2 thoughts on “Resistance Identities within the ghetto

  1. bgordon

    I think Rios’ notion of “organic capital” was a really interesting way to convey this idea of resistance identities that you mention. To me, his idea idea of “organic capital” was more than just away to escape the burden of society, but in a larger sense, as a way for certain populations to form a sub-community within their larger community. In doing this, these individuals were able to come together daily, and establish a sense of belonging amongst each other. I think had these individuals not been rejected and labeled as immoral by their fellow community members, then this notion of resistance identities would be nothing but a term only applicable to a few. I think moving forward in trying to better tie communities together, whether that’s though integration or increasing housing policies, the idea of resistance identities should be taken into consideration, as a way to make society functional for all.

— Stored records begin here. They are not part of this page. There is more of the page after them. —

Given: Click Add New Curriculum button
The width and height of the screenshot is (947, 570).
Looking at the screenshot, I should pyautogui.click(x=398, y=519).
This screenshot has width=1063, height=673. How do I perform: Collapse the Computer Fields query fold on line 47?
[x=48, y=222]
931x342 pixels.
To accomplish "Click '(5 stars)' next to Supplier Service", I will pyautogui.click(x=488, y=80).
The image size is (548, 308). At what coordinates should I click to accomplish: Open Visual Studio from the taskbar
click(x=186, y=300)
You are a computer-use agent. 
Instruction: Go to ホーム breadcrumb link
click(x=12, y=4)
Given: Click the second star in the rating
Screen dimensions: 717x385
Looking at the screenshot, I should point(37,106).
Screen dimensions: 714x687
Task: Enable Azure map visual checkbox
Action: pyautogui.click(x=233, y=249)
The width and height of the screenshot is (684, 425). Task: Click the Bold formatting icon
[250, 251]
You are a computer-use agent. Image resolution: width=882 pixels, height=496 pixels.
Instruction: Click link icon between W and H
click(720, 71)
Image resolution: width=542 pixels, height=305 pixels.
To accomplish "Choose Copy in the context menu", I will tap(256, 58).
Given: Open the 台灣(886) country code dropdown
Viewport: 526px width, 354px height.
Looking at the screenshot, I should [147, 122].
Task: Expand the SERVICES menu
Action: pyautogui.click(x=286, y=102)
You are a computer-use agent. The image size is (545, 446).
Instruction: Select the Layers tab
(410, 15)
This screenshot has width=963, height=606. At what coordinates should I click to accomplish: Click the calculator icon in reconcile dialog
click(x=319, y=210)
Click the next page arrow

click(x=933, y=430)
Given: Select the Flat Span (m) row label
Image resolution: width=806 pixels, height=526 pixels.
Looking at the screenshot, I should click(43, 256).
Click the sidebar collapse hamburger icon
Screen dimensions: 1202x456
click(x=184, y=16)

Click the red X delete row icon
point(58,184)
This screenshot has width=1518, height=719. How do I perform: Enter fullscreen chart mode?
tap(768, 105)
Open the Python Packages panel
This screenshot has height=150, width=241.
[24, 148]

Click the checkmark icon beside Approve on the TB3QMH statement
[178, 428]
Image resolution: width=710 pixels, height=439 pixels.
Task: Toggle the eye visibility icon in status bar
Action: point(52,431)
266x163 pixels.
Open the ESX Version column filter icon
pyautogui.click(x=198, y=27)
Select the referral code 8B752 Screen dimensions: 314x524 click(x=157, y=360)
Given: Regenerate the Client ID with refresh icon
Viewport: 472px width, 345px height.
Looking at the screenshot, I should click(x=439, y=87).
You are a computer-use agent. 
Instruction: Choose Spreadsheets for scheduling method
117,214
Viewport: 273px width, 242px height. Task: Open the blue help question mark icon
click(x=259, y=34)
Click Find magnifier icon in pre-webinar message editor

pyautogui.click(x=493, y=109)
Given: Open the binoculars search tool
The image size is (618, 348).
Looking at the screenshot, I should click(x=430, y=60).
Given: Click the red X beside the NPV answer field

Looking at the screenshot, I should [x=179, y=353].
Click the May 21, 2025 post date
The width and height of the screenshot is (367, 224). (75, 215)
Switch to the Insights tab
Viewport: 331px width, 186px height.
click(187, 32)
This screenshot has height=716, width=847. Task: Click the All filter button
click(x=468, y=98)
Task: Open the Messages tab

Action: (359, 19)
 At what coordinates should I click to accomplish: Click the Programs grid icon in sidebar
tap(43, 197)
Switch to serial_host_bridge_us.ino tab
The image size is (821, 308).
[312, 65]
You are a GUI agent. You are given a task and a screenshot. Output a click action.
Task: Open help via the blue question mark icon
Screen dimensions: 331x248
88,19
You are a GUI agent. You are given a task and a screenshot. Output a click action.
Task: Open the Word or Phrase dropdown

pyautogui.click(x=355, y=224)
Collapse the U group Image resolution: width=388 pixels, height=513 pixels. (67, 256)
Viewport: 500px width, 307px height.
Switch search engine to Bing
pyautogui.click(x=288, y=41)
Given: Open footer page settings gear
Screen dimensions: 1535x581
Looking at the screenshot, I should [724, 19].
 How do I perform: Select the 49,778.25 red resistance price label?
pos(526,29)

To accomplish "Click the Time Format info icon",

    This idea of “organic capital” was evident in Lee’s piece on rap battles, where the individuals studied were able to create meaningful bonds through rapping. Without developing this form of “organic capital”, the rap battles would have otherwise been rejected by their larger community, and in a larger sense, these individuals would have had no place in their society. Although the rap battles came across as deviant and dangerous to the rest of the community, to them it was their sense of belonging, and ultimately, their agency.

  2. jweather

    I really like how Blake expands on Emma’s discussion of resistance identities by bringing in organic capital. In ghetto communities where groups are restricted access to mainstream forms of capital, organic capital and resistance identities can be effective ways affirming identity and existence for oneself. I do worry about how intentionally some of forms of organic capital and/or resistance identities are created.

    Rios argues that, ““many of [the boys] realized that they were actively involved in adding fuel to the fire. However, they believed that it was worth the negative consequences. Maintaining a sense of dignity –– feeling accepted and feeling that their human rights were respected –– was a central struggle” (Rios, 115)

    The struggle between maintaining dignity and adding fuel to a fire is difficult for me. I wish that there were better/more accessible ways for these boys to resist without provoking a system that feeds the need for resistance identities.